Online learning offers a lifeline–especially for rural schools, according to a recent study that also predicts “blended learning” could be the way most students learn in the future.
The Sloan Consortium (Sloan-C) study, called “K-12 Online Learning,” is a follow-up to the group’s 2007 report, which was one of the first studies to collect data about online and blended learning in K-12 schools.
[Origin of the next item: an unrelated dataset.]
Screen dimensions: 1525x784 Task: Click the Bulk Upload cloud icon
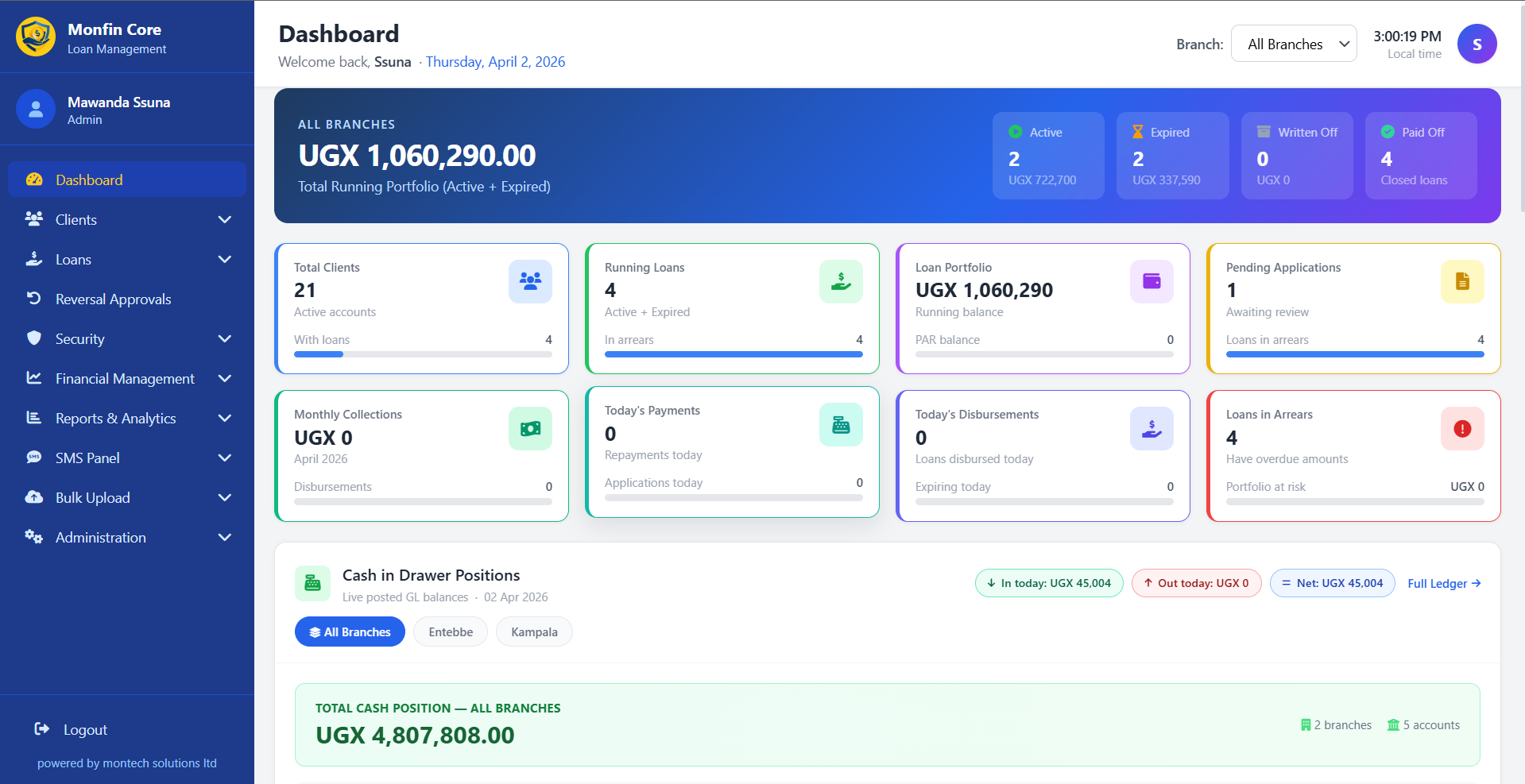(x=33, y=497)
The new study, released in January, is based on information gathered from more than 800 U.S. school systems during the 2007-08 academic year.
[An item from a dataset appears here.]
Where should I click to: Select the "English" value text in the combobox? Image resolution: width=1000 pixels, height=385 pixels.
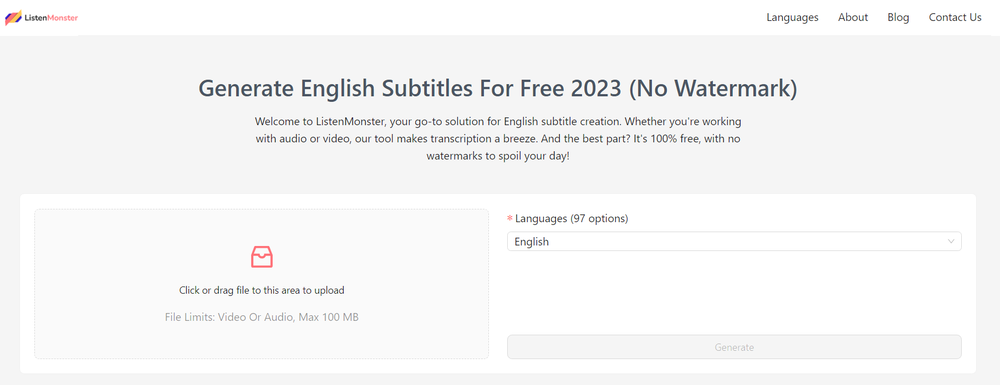(x=531, y=242)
According to the study, three-quarters of responding school districts had at least one student enrolled in a fully online or blended course, an increase of about 10 percentage points from the group’s earlier study. (“Blended” courses employ both online and face-to-face instruction.)
The total number of K-12 students taking online or blended courses in 2007-08 was estimated at 1,030,000–up from 700,000 in the earlier study–and two-thirds of respondents said they expect their online enrollments will continue to grow.
Online learning has developed differently in K-12 schools than it has in higher education, the report noted.
At colleges and universities, online learning has grown much more rapidly, as these institutions have invested significant dollars in developing and delivering their own online courses and degree programs.
K-12 schools, on the other hand, have “approached online learning with caution,” the report says. “Rather than investing resources in developing their own delivery support structure, they typically depend on a number of outside online learning providers, including postsecondary institutions, independent vendors, and state virtual schools.”
What’s more, most school districts (83 percent) said they use multiple online-learning providers rather than contracting with a single provider.